## Problem to work on
Report back every line of the entries that contains "Icon", exactly as written.

## Data to use
* * * * * * *

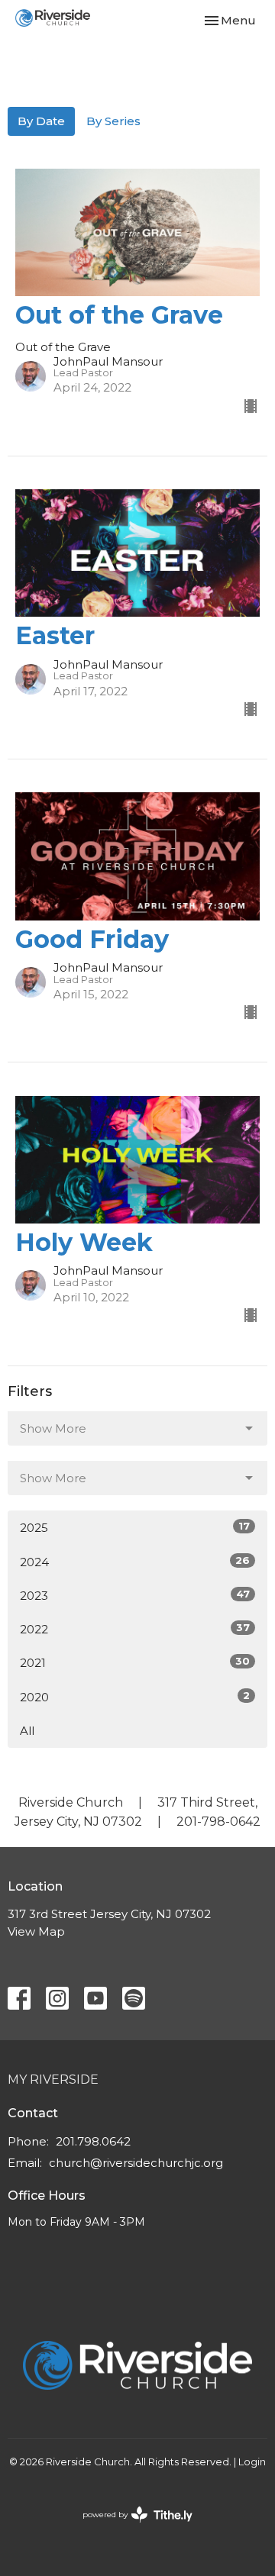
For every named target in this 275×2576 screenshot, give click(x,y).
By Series (113, 121)
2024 (135, 1561)
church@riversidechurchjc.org (136, 2162)
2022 (135, 1628)
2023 (135, 1595)
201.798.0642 (93, 2141)
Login (252, 2462)
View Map (36, 1931)
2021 (135, 1662)
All (27, 1730)
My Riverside (53, 2079)
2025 (135, 1527)
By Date (41, 121)
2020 (135, 1696)
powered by (130, 2527)
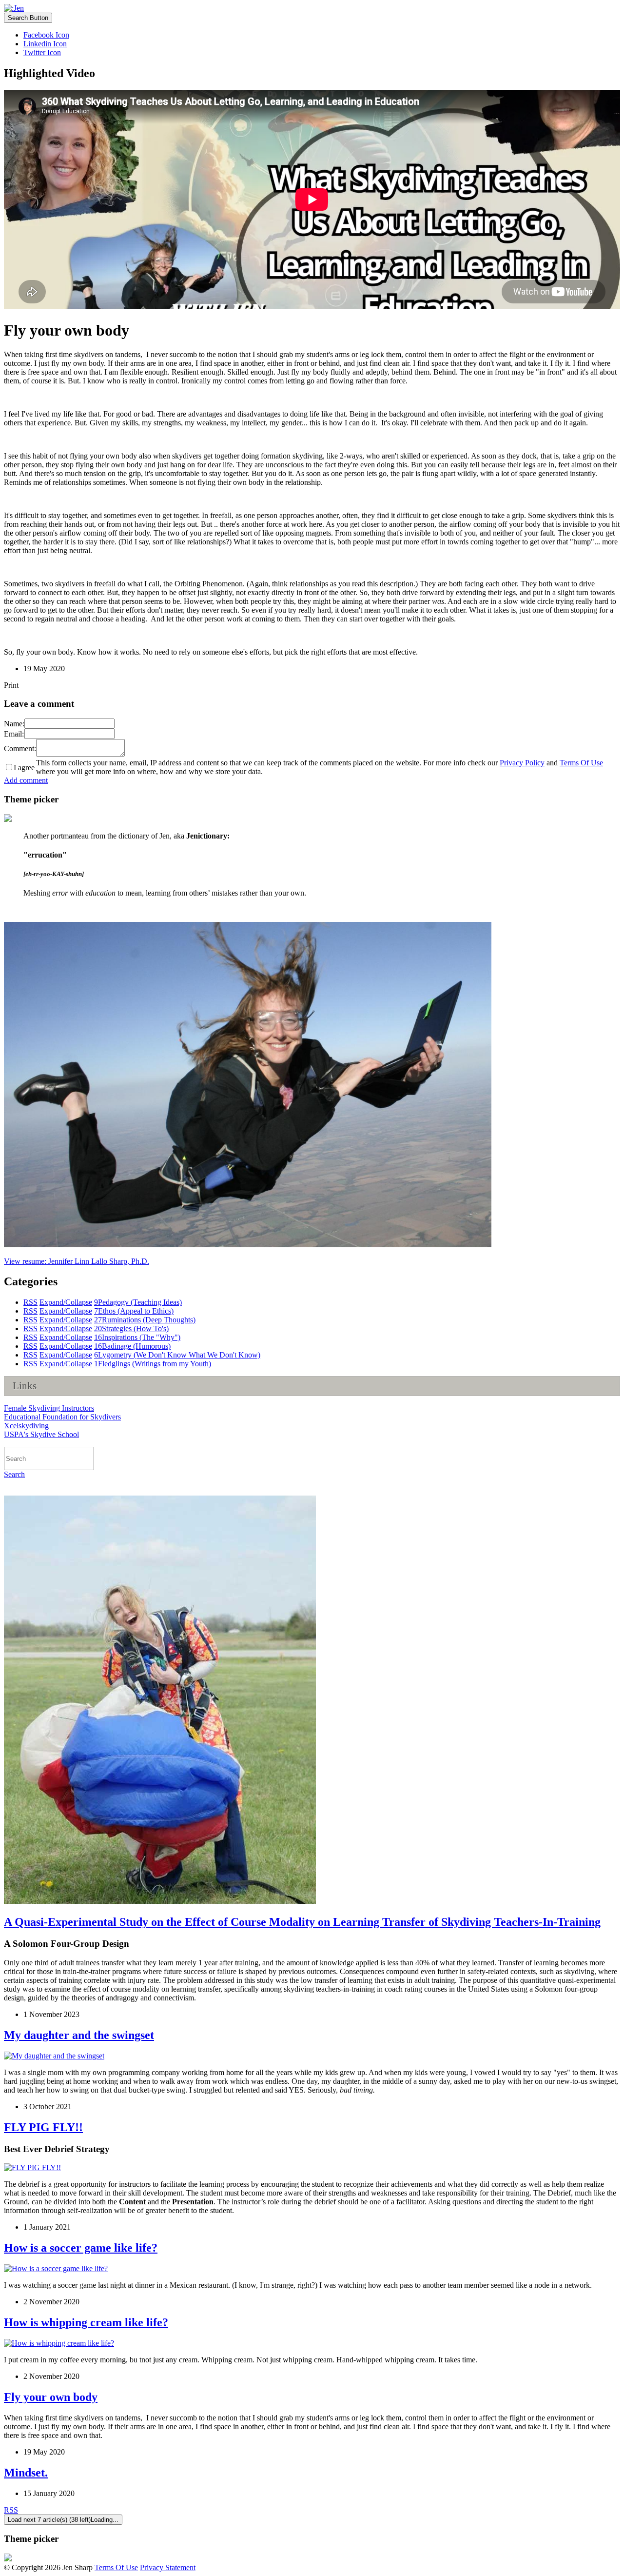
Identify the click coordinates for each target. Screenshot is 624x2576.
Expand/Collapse (65, 1302)
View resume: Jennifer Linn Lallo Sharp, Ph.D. (76, 1261)
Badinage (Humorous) (132, 1346)
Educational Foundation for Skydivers (62, 1417)
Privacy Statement (167, 2567)
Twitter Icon (42, 52)
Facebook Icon (46, 35)
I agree (24, 767)
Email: (14, 734)
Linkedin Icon (45, 44)
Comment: (20, 748)
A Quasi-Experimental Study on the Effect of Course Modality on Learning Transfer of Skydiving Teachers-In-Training (302, 1922)
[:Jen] (14, 8)
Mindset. (26, 2472)
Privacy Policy (522, 763)
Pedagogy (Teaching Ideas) (138, 1302)
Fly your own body (51, 2397)
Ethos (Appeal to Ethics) (134, 1311)
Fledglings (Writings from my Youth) (152, 1363)
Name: (14, 723)
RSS (30, 1302)
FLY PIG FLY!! (43, 2127)
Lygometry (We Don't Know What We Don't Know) (177, 1355)
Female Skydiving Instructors (49, 1408)
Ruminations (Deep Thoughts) (144, 1320)
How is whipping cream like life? (86, 2322)
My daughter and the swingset (79, 2035)
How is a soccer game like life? (80, 2247)
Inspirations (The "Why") (137, 1337)
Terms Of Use (581, 763)
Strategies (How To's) (131, 1328)
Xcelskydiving (26, 1425)
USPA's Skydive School (41, 1434)
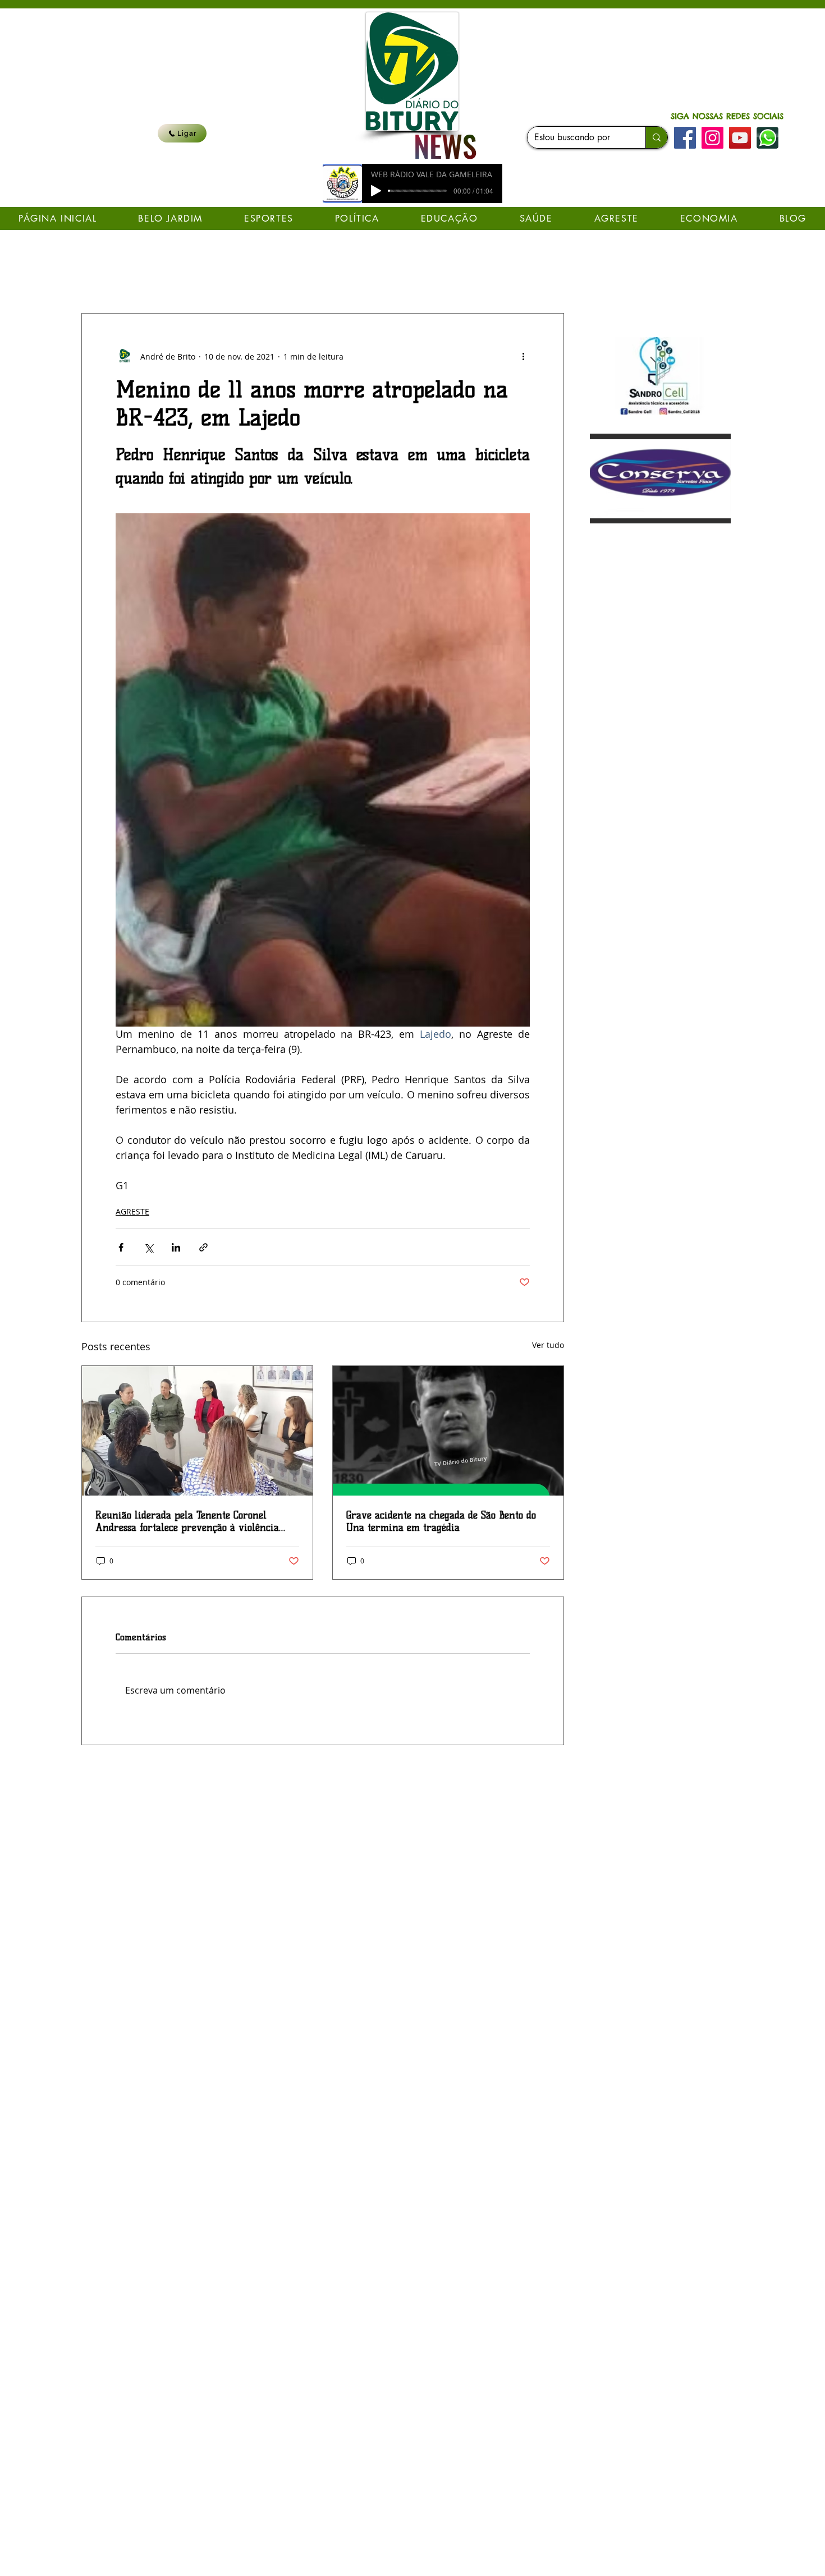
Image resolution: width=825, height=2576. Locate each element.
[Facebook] (685, 138)
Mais (497, 279)
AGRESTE (132, 1211)
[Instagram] (712, 138)
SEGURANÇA (381, 279)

* * * * * * *

## Written response
Twitter Icon (42, 52)
Facebook Icon (46, 35)
Linkedin Icon (45, 44)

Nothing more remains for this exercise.